如何在目录树中查询重复文件 (LINQ) (Visual Basic)
有时,具有相同名称的文件可能位于多个文件夹中。 例如,在 Visual Studio 安装文件夹下,多个文件夹中都有 readme.htm 文件。 此示例显示如何在指定根文件夹下查询此类重复文件名。 第二个示例显示如何查询大小和创建时间都匹配的文件。
示例
Module QueryDuplicateFileNames
Public Sub Main()
Dim path As String = "C:\Program Files\Microsoft Visual Studio 9.0\Common7"
QueryDuplicates1(path)
' Uncomment to run this query instead
' QueryDuplicates2(path)
End Sub
Sub QueryDuplicates1(ByVal root As String)
Dim dir As New System.IO.DirectoryInfo(root)
Dim duplicates = From aFile In dir.GetFiles("*.*", System.IO.SearchOption.AllDirectories) _
Order By aFile.Name _
Group aFile By aFile.Name Into newGroup = Group _
Where newGroup.Count() >= 2 _
Select newGroup
' Page the display so that the results can be read.

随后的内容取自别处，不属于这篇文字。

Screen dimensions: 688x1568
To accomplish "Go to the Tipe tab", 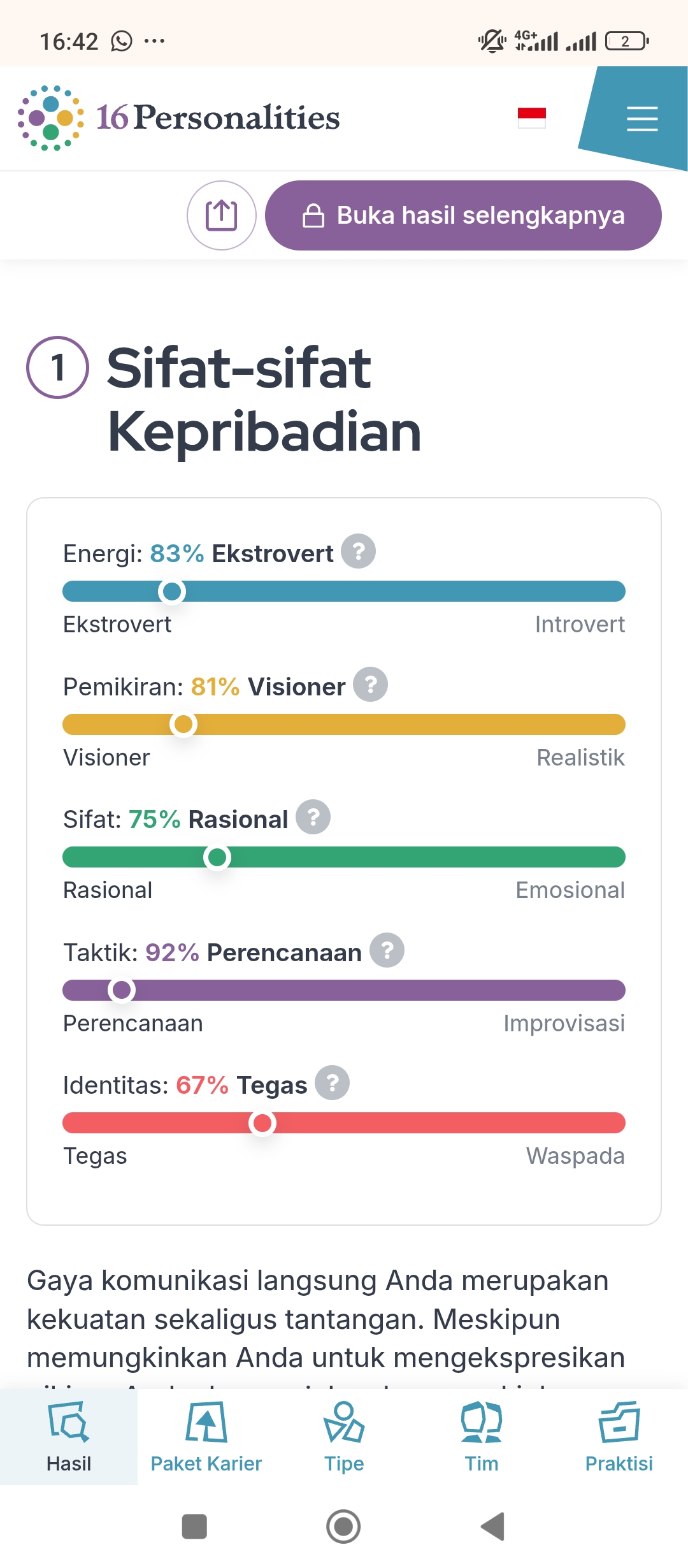I will (344, 1437).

Dim trimLength = root.Length
PageOutput(duplicates, trimLength)
End Sub
Sub QueryDuplicates2(ByVal root As String)
' This time a composite key is used. This sub finds all files
' that have been copied into multiple subfolders.
Dim dir As New System.IO.DirectoryInfo(root)
Dim duplicates = From aFile In Dir.GetFiles("*.*", System.IO.SearchOption.AllDirectories) _
Order By aFile.Name _
Group aFile By aFile.Name, aFile.CreationTime, aFile.Length Into newGroup = Group _
Where newGroup.Count() >= 2 _
Select newGroup
' Page the display so that the results can be read.
Dim trimLength = root.Length
PageOutput(duplicates, trimLength)
End Sub
' Pages console display for large query results. No more than one group per page.
' This sub specifically works with group queries of FileInfo objects
' but can be modified for any type.
Sub PageOutput(ByVal groupQuery, ByVal charsToSkip)
' "3" = 1 line for extension key + 1 for "Press any key" + 1 for input cursor.
Dim numLines As Integer = Console.WindowHeight - 3
' Flag to indicate whether there are more results to display
Dim goAgain As Boolean = True
For Each fg As IEnumerable(Of System.IO.FileInfo) In groupQuery
' Start a new extension at the top of a page.
Dim currentLine As Integer = 0
Do While (currentLine < fg.Count())
Console.Clear()
' Get the next page of results
' No more than one filename per page
Dim resultPage = From file In fg _
Skip currentLine Take numLines
' Execute the query. Trim the paths in the output.
For Each line In resultPage
Console.WriteLine(vbTab & line.FullName.Substring(charsToSkip))
Next
' Advance the current position
currentLine = numLines + currentLine
' Give the user a chance to break out of the loop
Console.WriteLine("Press any key for next page or the 'End' key to exit.")
Dim key As ConsoleKey = Console.ReadKey().Key
If key = ConsoleKey.End Then
goAgain = False
Exit For
End If
Loop
Next
End Sub
End Module
第一个查询使用简单键来确定匹配;此查询可以找到名称相同但内容可能不同的文件。 第二个查询使用复合键来匹配 FileInfo 对象的 3 个属性。 此查询更可能找到名称相同且内容相似或相同的文件。
编译代码
创建 Visual Basic 控制台应用程序项目,其中包含用于 System.Linq 命名空间的 Imports
语句。